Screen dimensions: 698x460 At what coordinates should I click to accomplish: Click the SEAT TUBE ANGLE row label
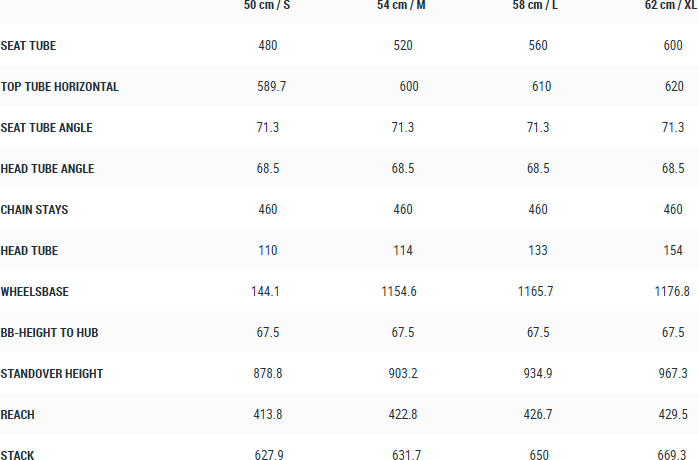(47, 128)
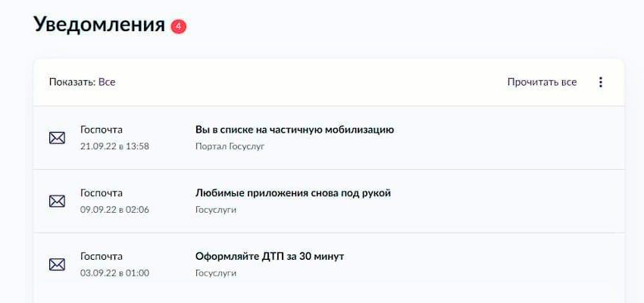Viewport: 644px width, 303px height.
Task: Click "Госпочта" sender in the Любимые приложения row
Action: click(102, 193)
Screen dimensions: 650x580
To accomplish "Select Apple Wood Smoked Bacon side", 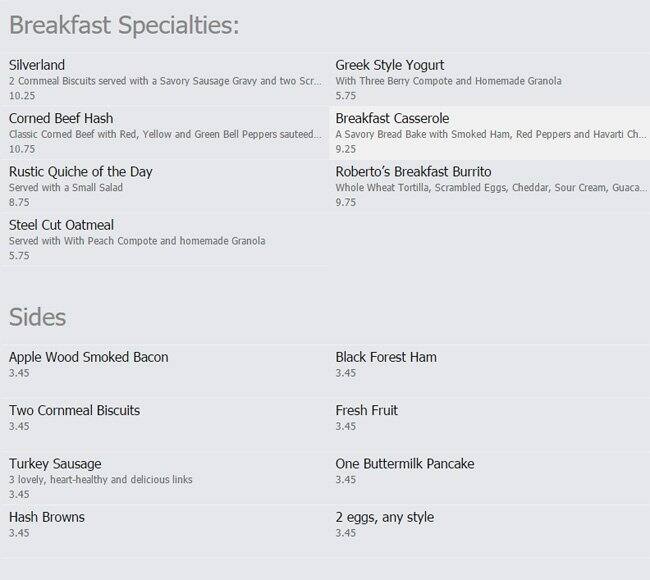I will tap(88, 357).
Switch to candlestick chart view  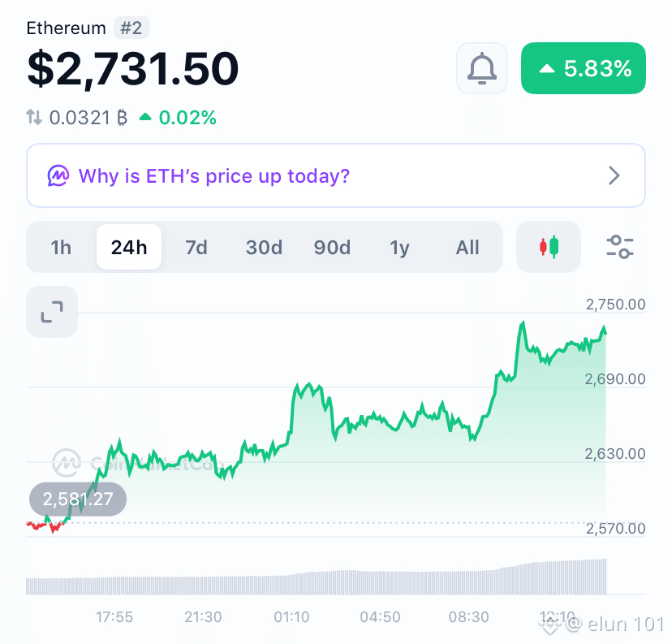(x=549, y=247)
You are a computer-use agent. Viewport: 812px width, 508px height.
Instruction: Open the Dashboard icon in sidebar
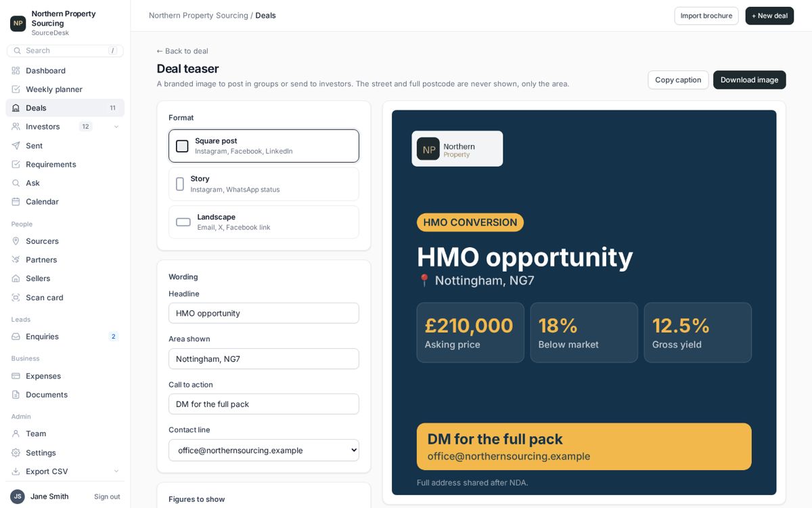pos(16,70)
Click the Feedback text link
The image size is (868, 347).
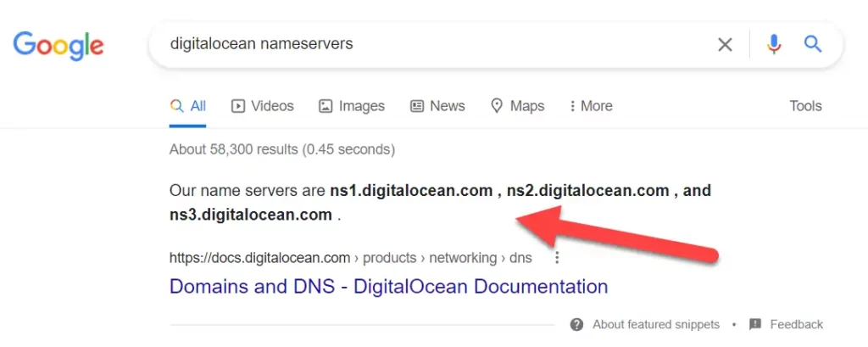796,324
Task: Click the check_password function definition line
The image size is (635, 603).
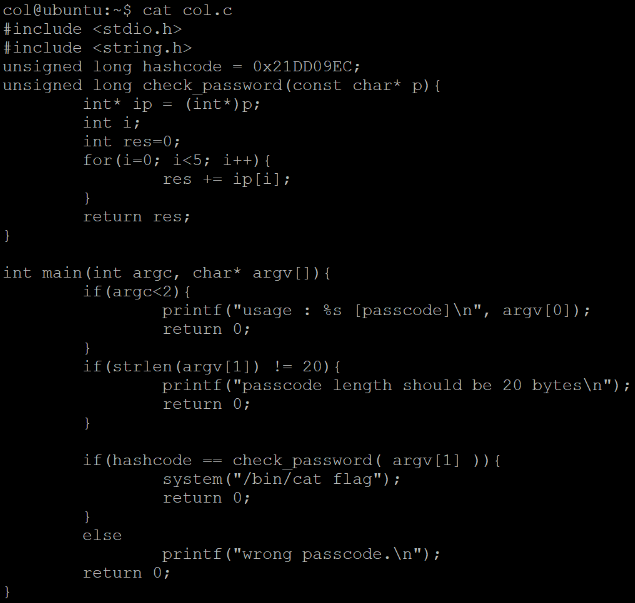Action: click(x=221, y=85)
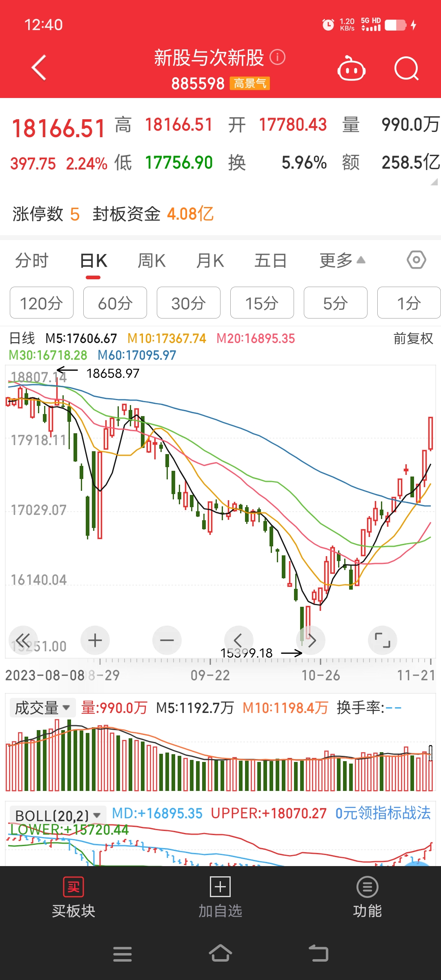
Task: Open the 成交量 indicator dropdown
Action: point(42,708)
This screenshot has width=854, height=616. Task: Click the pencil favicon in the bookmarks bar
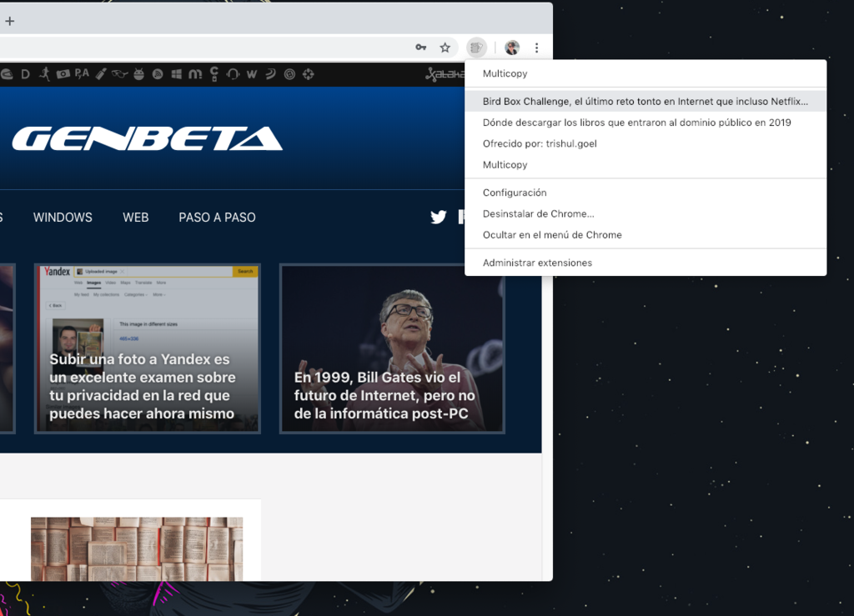pyautogui.click(x=99, y=74)
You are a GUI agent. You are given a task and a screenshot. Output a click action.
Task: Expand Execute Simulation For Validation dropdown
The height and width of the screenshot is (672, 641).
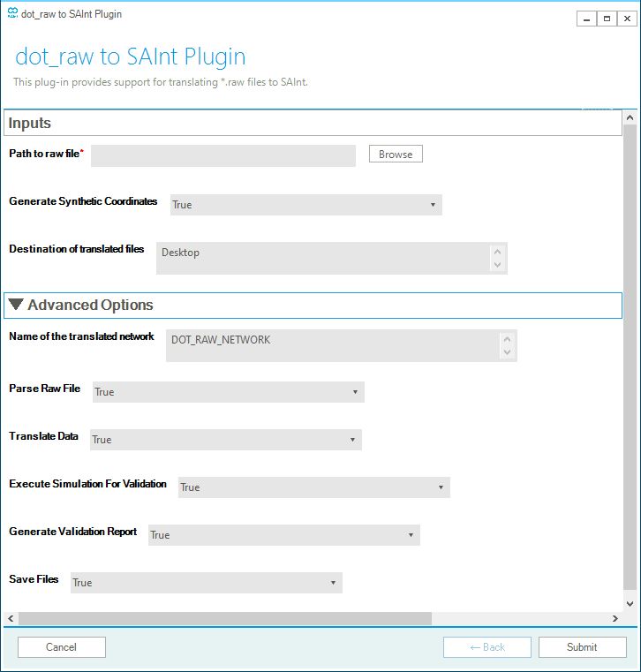pyautogui.click(x=313, y=487)
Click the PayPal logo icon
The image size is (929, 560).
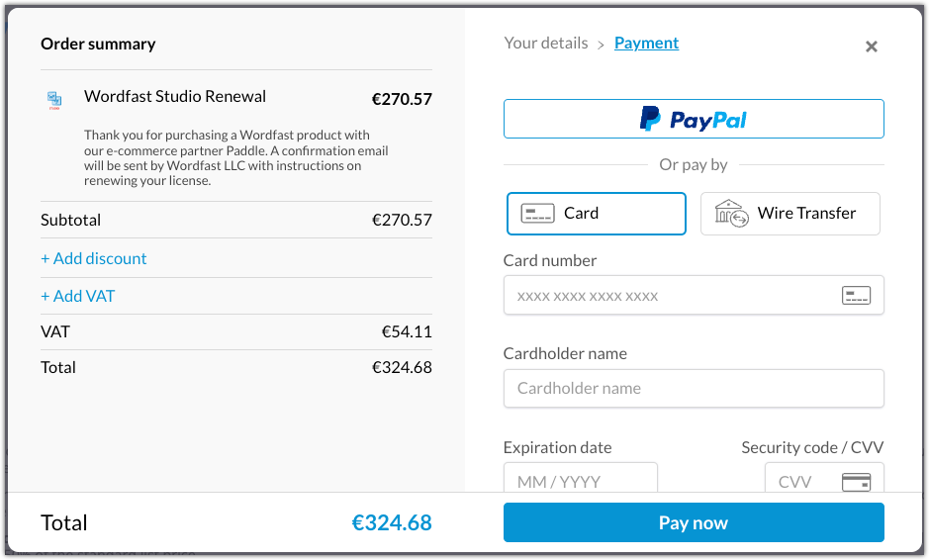click(650, 119)
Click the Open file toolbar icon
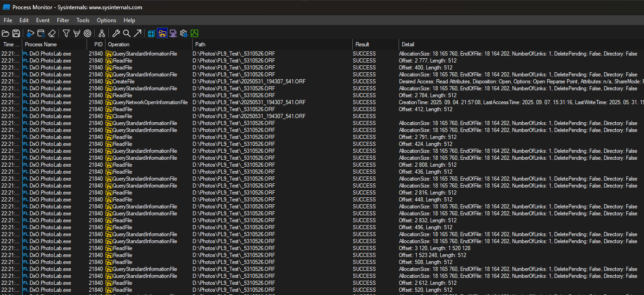 (x=6, y=33)
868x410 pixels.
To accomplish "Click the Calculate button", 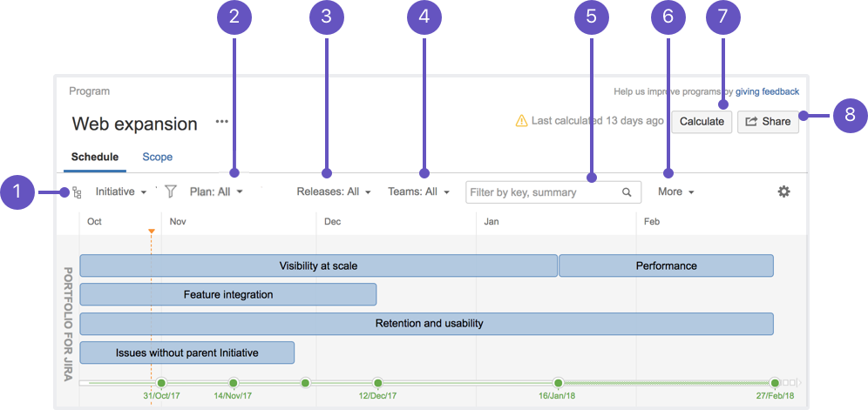I will (702, 122).
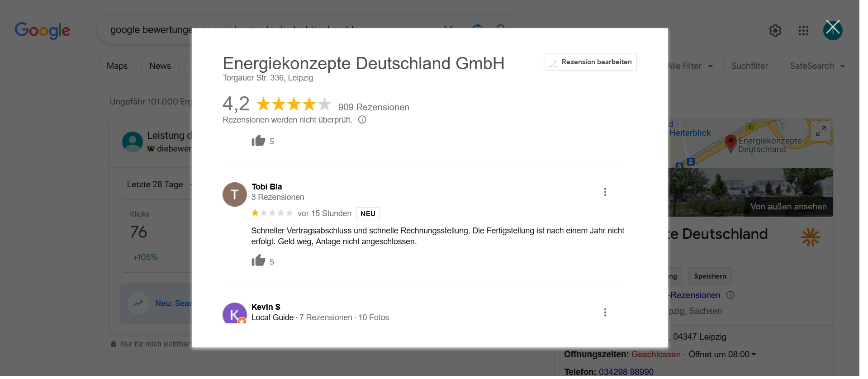Screen dimensions: 868x379
Task: Expand the Alle Filter dropdown
Action: (690, 66)
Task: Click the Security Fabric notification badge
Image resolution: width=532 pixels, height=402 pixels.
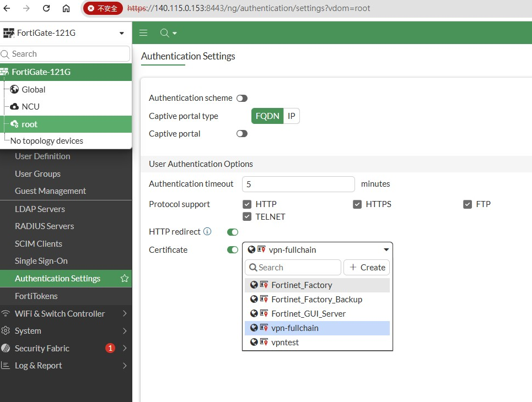Action: pyautogui.click(x=110, y=348)
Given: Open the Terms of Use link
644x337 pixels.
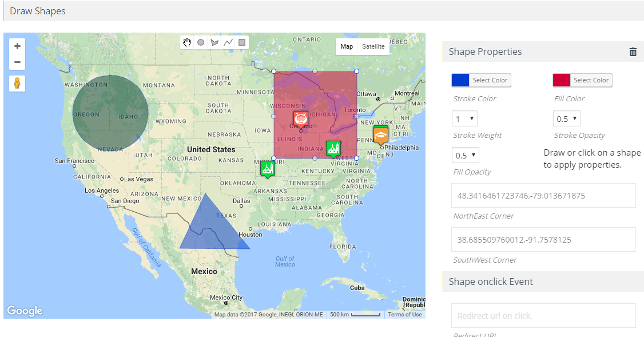Looking at the screenshot, I should 404,314.
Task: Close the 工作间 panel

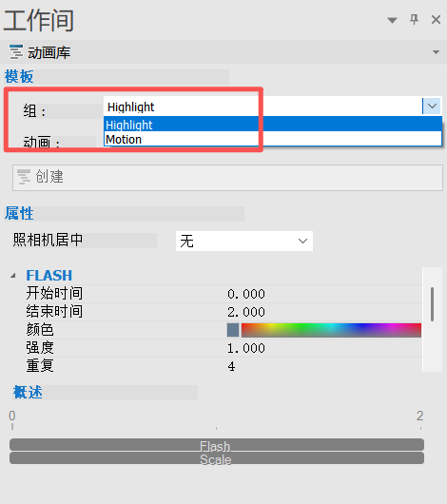Action: click(x=436, y=20)
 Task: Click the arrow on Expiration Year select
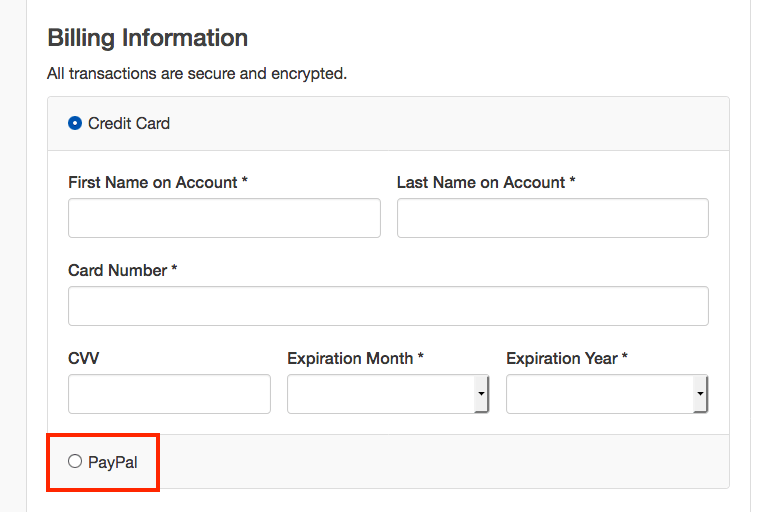[x=700, y=394]
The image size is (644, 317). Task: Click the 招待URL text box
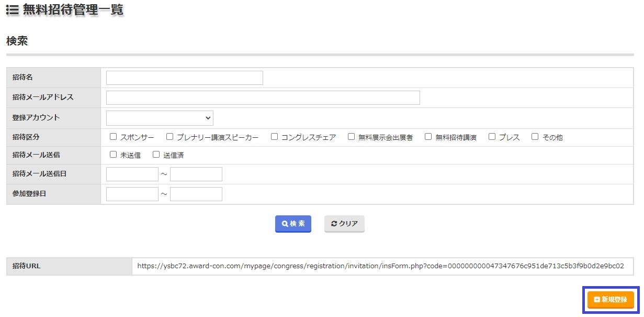(382, 266)
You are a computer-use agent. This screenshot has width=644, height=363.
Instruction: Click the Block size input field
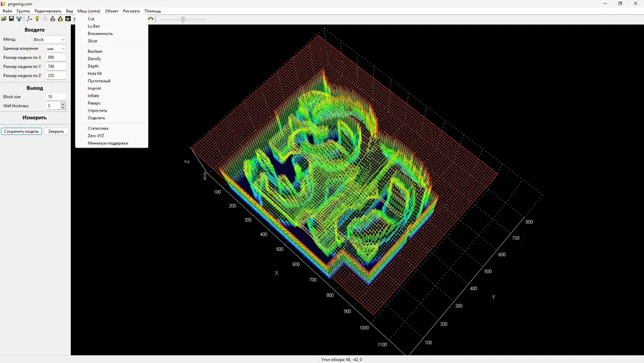point(56,97)
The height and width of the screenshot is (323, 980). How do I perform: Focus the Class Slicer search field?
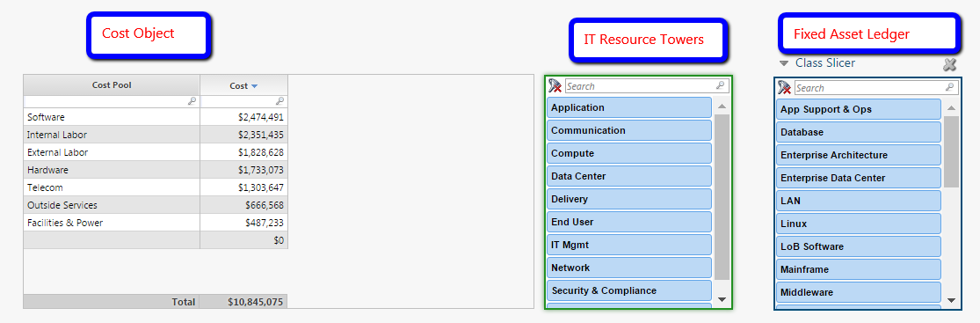pyautogui.click(x=869, y=88)
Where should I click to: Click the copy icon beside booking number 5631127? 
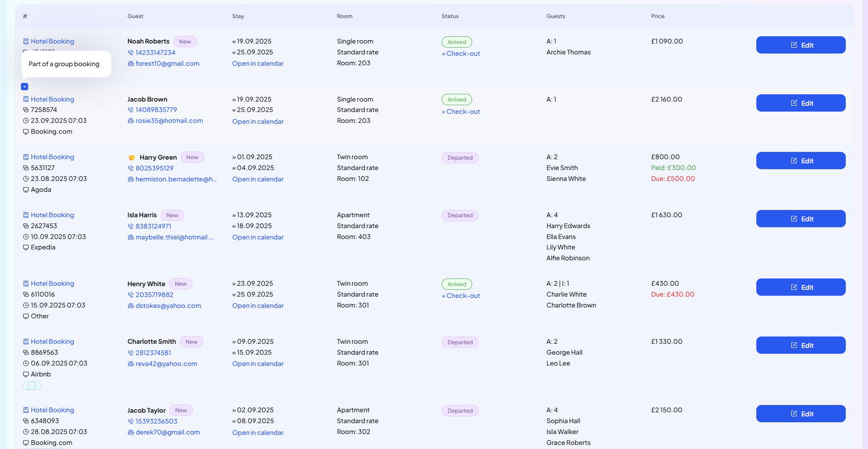(x=26, y=168)
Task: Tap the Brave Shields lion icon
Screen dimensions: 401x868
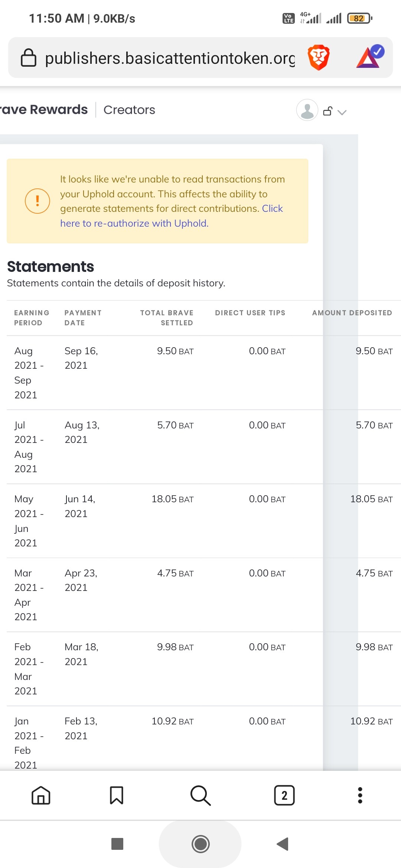Action: 319,58
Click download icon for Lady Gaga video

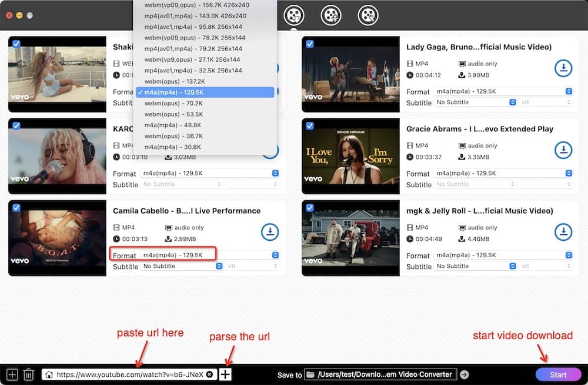pos(563,68)
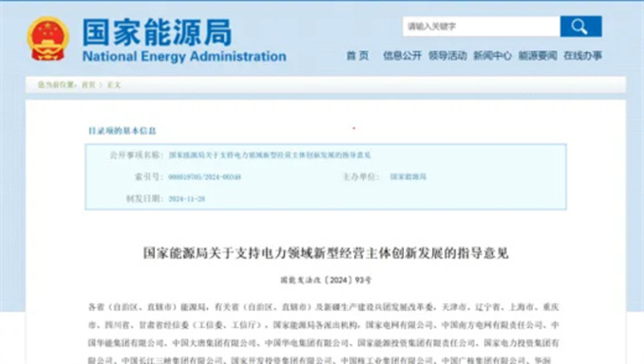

:::::

** TASK DIRECTIONS **
An exact restatement of the lines from the one holding "Task: Tap the Brave Shields lion icon" through the end of the entries, both ends included, is the whole answer. Pictures stay out.

** RESULT **
Task: Tap the Brave Shields lion icon
Screen dimensions: 401x868
Action: 319,58
Click download icon for Lady Gaga video

pos(563,68)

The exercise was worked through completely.